I spun, looking around the room, but there was no Safe
Place.
They’re killers. They tried to
kill him. They’ll kill me. I can’t fight them! Damn him! Why did he have to
come along? I can’t handle this. I’m just a stupid little girl from Glendale,
for Christ’s sake! Cheryl was right. He uses people like me, homely little
girls who fall for his stupid line and his pretty looks. He doesn’t care. He’s
going to get me killed!
I ran from the living room into the bedroom and stopped in
the middle of the floor. There was no answer there. No hiding place. Nowhere to
go.
I spun around and stopped dead. There, across the bedroom,
across the living room: the front door.
I can just leave. Walk out the
door, down the hall, out of the hotel, away. He’s right. There’s no use both of
us getting killed. If they have him, they’ll leave me alone. I’ll leave.
I grabbed my purse and headed out into the living room,
crossed the floor, put my hand on the knob.
It’s the only way.
Stopped. Dropped the knob. Grabbed it again.

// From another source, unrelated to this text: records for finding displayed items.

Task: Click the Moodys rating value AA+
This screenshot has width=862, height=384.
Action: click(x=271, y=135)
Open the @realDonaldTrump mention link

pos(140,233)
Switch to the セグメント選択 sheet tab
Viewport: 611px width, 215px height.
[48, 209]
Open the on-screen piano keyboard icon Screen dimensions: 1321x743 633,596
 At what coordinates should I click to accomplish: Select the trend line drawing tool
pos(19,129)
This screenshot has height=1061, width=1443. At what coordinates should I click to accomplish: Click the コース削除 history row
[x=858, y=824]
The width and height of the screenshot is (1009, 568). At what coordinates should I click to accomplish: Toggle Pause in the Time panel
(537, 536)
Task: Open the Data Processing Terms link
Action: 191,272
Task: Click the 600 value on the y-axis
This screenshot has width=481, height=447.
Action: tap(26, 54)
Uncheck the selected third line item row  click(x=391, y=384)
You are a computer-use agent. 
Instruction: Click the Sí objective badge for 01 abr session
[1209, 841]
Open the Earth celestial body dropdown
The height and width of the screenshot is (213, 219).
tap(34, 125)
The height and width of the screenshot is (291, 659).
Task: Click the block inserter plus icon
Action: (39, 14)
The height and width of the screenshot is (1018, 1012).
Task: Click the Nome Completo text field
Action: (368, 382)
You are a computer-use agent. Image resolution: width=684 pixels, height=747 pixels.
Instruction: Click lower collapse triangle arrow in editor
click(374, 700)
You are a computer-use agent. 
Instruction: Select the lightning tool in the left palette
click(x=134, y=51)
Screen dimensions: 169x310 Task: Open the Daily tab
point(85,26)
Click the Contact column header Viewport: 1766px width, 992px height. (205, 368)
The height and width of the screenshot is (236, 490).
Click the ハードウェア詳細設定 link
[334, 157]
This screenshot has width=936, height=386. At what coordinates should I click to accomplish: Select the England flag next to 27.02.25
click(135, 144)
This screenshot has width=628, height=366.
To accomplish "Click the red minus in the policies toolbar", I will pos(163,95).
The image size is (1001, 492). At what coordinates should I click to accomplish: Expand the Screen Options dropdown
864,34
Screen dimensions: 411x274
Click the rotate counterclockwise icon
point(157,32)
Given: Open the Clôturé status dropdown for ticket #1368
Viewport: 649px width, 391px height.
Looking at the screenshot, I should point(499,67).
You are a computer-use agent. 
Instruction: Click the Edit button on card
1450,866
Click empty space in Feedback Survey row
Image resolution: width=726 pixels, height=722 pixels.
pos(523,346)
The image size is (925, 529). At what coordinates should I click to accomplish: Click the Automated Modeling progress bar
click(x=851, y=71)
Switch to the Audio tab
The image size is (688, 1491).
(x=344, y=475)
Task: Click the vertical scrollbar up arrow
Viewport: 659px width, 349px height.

Leave him. You need to get out
of here.
My mother’s voice. And then, my father’s:
Nothing but bad luck. Nothing. Nothing.
“No,” I whispered.
No. I won’t.
I dropped the knob as if it was suddenly flaming hot. I
shook my head and backed up a step.
You won’t live in me. You won’t.
I won’t be a coward like you were.
“Melanie, go!”
I spun around. When I’d left him, I hadn’t shut the closet door
completely. It was open just enough for Andrew to have a direct line of sight
to the front door.
“Just get out! Now!” He tried to shout, but he had lost the
strength.
“No,” I said.
“Please go!”
“No!” I cried.
“Then call the police.”
“What?”
He kicked open the door and glared at me from the shadows. “I’m
not going to see you hurt. Call them!”
“No!”
I threw my purse on the table near the door and turned to
look at the room.
What can I do? What?
I couldn’t fight them physically, but I wouldn’t call the
police. We hadn’t needed the police at the airport anyway.
The airport! Yes!
I scanned the room again and my eyes fell on the dinner
cart.
Yes! It’ll work.
I ran across, picked up the receiver, ran a finger down the
card near the phone, and started punching in numbers. “Room Service? This is
Melanie Brenner in room 1702. I just received my dinner. There is a cockroach
in the salad. Yes a cockroach. I want someone up here
right
now
,
understand me? Good!”
“Front Desk? I just went to turn on the shower and the damn
thing practically exploded in my face! There’s water squirting everywhere
flooding out into the room and the faucet won’t turn off. Get somebody up here!”